> DIRECTIONS: Write out the material again from its start through the line containing "Action: point(191,745)", keeping every line and every request. Scale the coordinates in the answers by 2.5 and round them to whole numbers, with halves rounded up.

Text and element pointing records:
** Begin **

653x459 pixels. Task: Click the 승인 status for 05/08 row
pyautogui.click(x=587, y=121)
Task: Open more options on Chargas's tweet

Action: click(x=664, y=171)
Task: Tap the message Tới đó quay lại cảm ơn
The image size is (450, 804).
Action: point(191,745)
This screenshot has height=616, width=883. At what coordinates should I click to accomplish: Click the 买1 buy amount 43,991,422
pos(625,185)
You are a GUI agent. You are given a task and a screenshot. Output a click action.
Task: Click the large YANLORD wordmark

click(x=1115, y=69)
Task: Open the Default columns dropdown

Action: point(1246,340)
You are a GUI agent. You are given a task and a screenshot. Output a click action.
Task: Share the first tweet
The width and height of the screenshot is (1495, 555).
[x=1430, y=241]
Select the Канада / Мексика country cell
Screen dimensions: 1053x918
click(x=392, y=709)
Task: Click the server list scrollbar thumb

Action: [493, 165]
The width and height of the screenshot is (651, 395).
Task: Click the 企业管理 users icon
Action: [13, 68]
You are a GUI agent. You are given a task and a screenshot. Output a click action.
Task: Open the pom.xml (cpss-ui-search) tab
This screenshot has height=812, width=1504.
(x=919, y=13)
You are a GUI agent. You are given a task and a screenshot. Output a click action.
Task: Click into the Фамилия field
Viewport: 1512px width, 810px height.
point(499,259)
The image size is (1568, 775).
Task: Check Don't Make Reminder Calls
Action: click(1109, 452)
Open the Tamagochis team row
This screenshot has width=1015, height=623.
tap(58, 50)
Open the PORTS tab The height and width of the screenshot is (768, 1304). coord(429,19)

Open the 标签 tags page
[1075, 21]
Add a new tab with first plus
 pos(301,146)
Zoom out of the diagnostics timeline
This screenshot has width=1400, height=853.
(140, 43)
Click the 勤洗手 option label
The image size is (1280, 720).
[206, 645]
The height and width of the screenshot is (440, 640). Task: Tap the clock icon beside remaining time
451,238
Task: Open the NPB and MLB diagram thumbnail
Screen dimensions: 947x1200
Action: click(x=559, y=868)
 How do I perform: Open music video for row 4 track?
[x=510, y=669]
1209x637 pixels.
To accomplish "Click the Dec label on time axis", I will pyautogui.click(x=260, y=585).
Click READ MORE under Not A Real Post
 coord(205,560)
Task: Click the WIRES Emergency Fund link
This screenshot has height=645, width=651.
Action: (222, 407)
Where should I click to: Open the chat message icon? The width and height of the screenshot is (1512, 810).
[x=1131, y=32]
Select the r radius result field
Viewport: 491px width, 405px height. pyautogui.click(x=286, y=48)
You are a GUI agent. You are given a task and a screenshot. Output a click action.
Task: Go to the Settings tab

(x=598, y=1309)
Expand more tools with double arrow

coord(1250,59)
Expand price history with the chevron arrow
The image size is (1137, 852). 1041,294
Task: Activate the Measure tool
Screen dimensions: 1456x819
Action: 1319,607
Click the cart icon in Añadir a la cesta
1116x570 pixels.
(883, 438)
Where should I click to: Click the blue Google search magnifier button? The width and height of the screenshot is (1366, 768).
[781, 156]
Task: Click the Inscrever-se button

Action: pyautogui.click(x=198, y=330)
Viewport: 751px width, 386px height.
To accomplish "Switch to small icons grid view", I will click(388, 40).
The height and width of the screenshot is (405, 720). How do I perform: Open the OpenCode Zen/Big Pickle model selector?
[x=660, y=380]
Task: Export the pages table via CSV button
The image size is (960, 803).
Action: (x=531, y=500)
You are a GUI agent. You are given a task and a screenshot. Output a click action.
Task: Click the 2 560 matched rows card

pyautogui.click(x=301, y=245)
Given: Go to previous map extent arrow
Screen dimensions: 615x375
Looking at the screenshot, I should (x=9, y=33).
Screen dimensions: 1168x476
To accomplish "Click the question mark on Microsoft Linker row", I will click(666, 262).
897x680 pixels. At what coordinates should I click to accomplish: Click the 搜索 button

** End **

> SOLUTION TO THIS PROBLEM:
653x459 pixels. Task: Click the 승인 status for 05/08 row
pyautogui.click(x=1468, y=303)
Task: Open more options on Chargas's tweet

Action: click(x=1660, y=428)
Task: Tap the message Tới đó quay lại cảm ơn
The image size is (450, 804).
Action: point(478,1863)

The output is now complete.